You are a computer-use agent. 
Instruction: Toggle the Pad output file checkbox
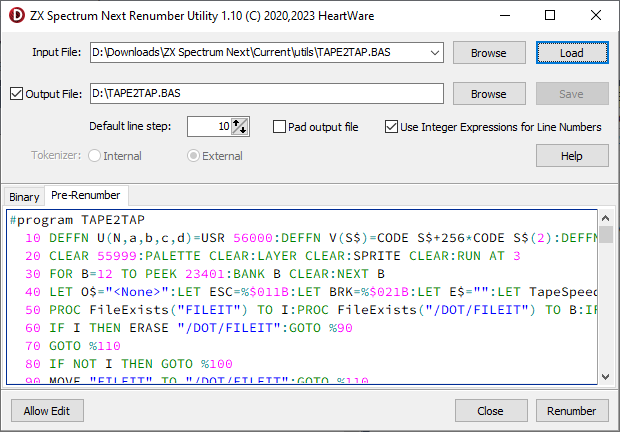tap(281, 127)
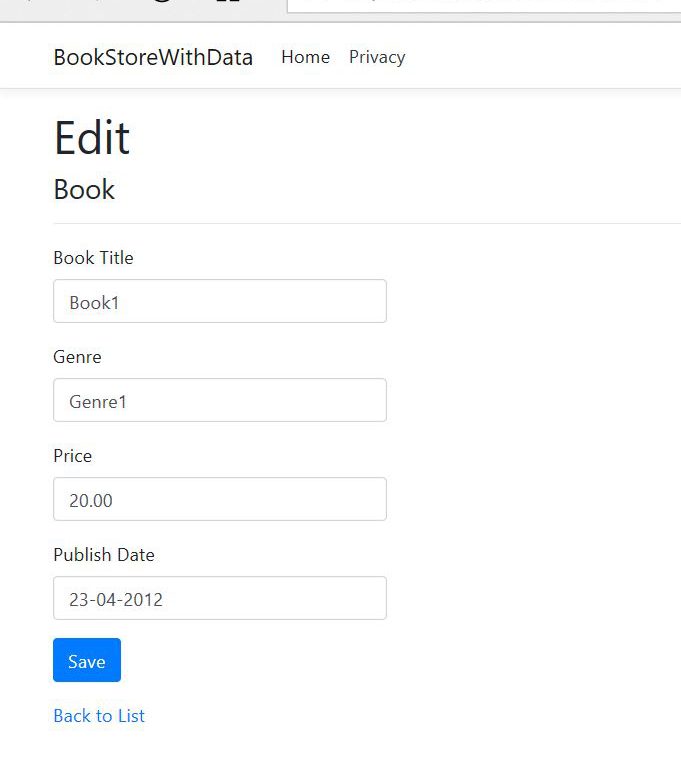
Task: Focus the Book Title input field
Action: [219, 301]
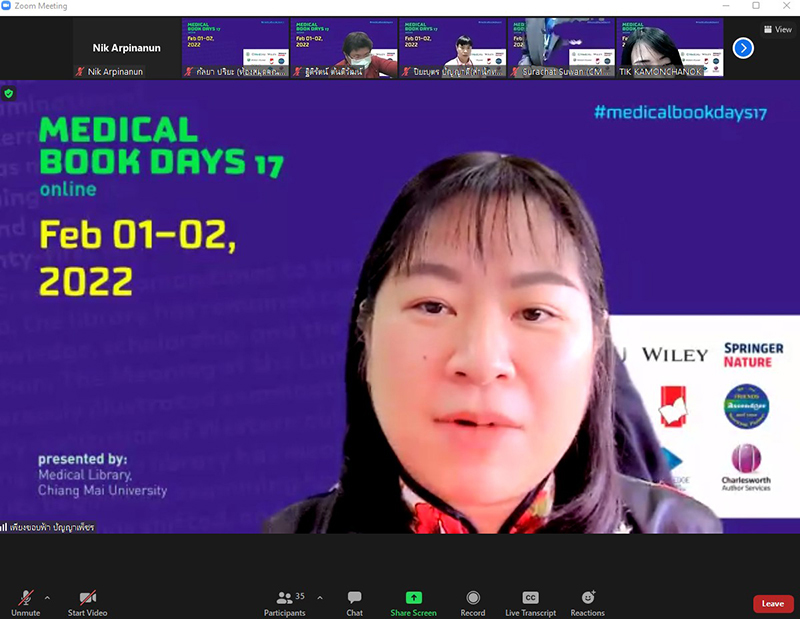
************
* [Your task]
Every entry in the listing is to be duplicated precisely, except for its pictures.

* [Answer section]
You are a computer-use agent. 
Instruction: Toggle the Pad output file checkbox
tap(281, 127)
Task: Focus the Book Title input field
Action: [219, 301]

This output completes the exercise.